Part 1 of this write up described how Snowflake’s features and functionality can be leveraged to implement an effective strategy for setup of Data warehouse environments for Development (D), Acceptance (A), and Production (P) under two different scenarios. Let's look at a Step-by-Step process for Data Replication approach across Development, Acceptance, and Production instances, Replication Checklist, and deciphering charges for Replication.
STEP 1: CREATE PRODUCTION REPLICATION ON ACCEPTANCE ACCOUNT
Assumption: To ensure data concurrency, it is recommended that replication be done at time when there no data load activities occur in Production database. During the replication time window, all data loading batch jobs must be stopped and all Snowpipe auto ingestions must be paused.

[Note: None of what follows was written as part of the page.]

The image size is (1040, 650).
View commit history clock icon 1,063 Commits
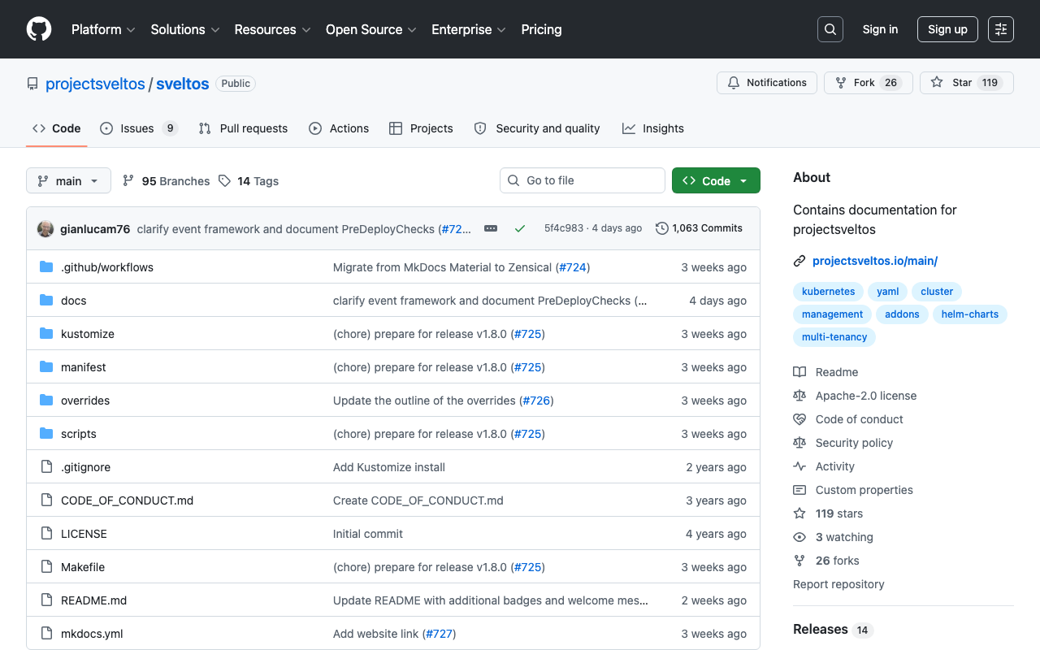pos(699,228)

PRODUCTION database current state replication can be conducted as per Option 1 below.
It is also possible to create replication from CLONE, per Option 2 at “Point In Time” (up to 90 Days) of PRODUCTION database as per specific requirements and then use that clone to Replicate into ACCEPTANCE database.
Option 1: Current PRODUCTION state replication. Direct replication to Acceptance
Option 2: Point in Time PRODUCTION replication. Cloned replication to Acceptance
Create CLONE database from PRODUCTION with following options for Point in time copy
a. TIMESTAMP AT/BEFORE – mention timestamp at which data state is required
create table restored_table clone my_table
at(timestamp => 'Mon, 09 May 2015 01:01:00 +0300'::timestamp);
b. OFFSET AT/BEFORE – mention offset in negative (-60*5 is 5 min before, -60*60 is 1 hour before)

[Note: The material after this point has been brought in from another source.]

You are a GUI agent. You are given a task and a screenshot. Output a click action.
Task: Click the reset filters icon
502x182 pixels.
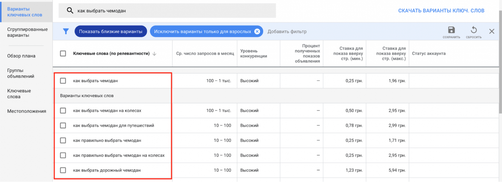474,30
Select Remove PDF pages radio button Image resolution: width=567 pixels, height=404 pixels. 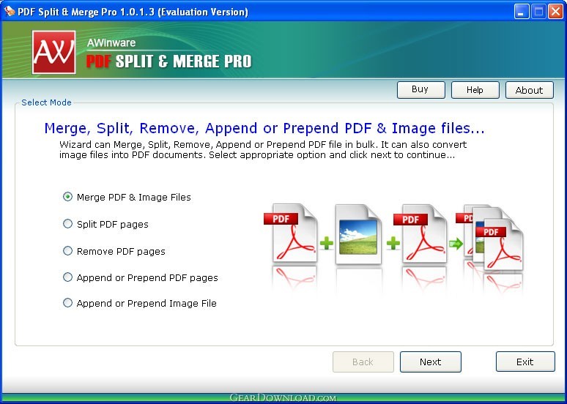[68, 251]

create schema restored_schema clone my_schema at(offset => -3600);
c. STATEMENT At/BEFORE – mentioned statement/sql id at or before which data state is required
create database restored_db clone my_db
before(statement => '8e5d0ca9-005e-44e6-b858-a8f5b37c5726');
Replicate Production to Acceptance
Data replication from Production to Acceptance is done via snowflake linked accounts for organization. Snowflake accounts are not linked by default and must be linked by creating service request with Snowflake support team.
Once the accounts are linked, the data replication link can be setup. Replication can be enabled for any existing permanent or transient database. Enabling replication designates the database as a primary database (Production). Any number of databases in an account can be designated a primary database. Likewise, a primary database can be replicated to any number of accounts in your organization. This involves creating a secondary database (Acceptance) as a replica of a specified primary database in each of the target accounts.
These accounts are typically located in other regions, on the same or a different cloud platform (AWS or Microsoft Azure). All DML/DDL operations are executed on the primary database. Each read-only, secondary database can be refreshed periodically with a snapshot of the primary database, replicating all data as well as DDL operations on database objects (i.e. schemas, tables, views, etc.).
STEP 2: CREATE CLONE OF REPLICATED PRODUCTION DATABASE
Replicated databases cannot be used as they are always in READ mode and thus it is required to create CLONE of REPLICATED PRODUCTION database in Acceptance account.
RBAC for Cloned ACCEPTANCE database to be updated per requirements.
Option 1: Direct Replication of Production database
Option 2: Cloned replication of Production
STEP 3: CREATE ACCEPTANCE REPLICATION ON DEVELOPMENT ACCOUNT
Replicate Acceptance to Development
After completion of Data replication from Production to Acceptance, the Acceptance environment can be used for creating Pre-Development Database in same account after masking sensitive data as per defined standards. The masked data warehouse then can be used for Development DWH for replication.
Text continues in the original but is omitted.